Problem to solve:
According to the passage on the Bible and evolution, what does Dr. John Walton assert Genesis 1 is about?

Extract:
-------------------------
So how can the Bible and evolution go together? Very easily if we take Christian position #5 and evolutionary positions #1-5. As long as we keep God as the central and necessary sovereign intelligence, power, person, and morality in the process, I don’t see where it’s a problem.
I subscribe to the interpretation of Genesis 1-2 laid out by Dr. John Walton in “The Lost World of Genesis 1” (
https://www.amazon.com/Lost-World-Genesis-One-Cosmology/dp/0830837043/ref=sr_1_2?keywords=john+walton&qid=1564575785&s=gateway&sr=8-2). Briefly reporting, in it he asserts that Genesis 1 is about how God ordered the cosmos to function, not how He manufactured it. Certainly God created the universe (as taught in other verses in the Bible), but that’s not what Genesis 1 is about.
The first "day" is clearly (literally) about a
period of light called day, and a
period of light called night. It is about the sequence of day and night, evening and morning, literally. Therefore, what Day 1 is about is God ordering the universe and our lives with the function of TIME, not God creating what the physicists call "light," about which the ancients knew nothing.
-------------------------
Excerpted data:
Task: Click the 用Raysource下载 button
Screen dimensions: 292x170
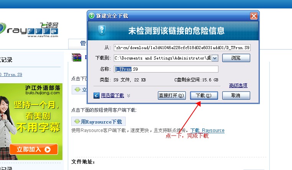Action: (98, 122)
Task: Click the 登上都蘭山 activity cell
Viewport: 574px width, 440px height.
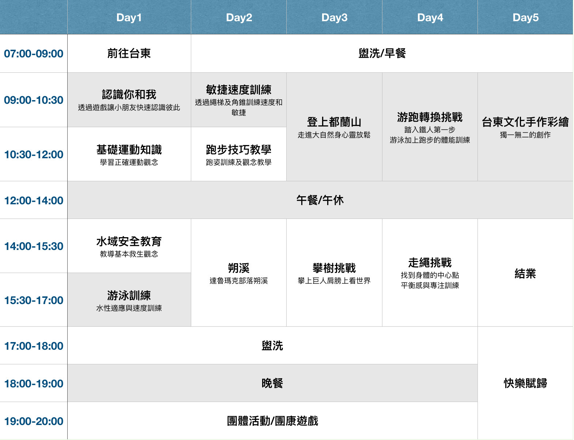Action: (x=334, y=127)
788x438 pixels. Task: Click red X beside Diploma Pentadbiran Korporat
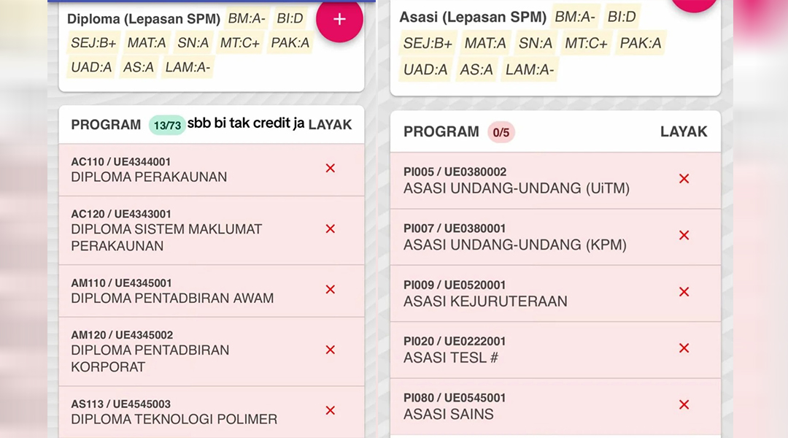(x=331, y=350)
-------------------------
Answer to the exercise:
He asserts that it is about how God ordered the cosmos to function, not how He manufactured it.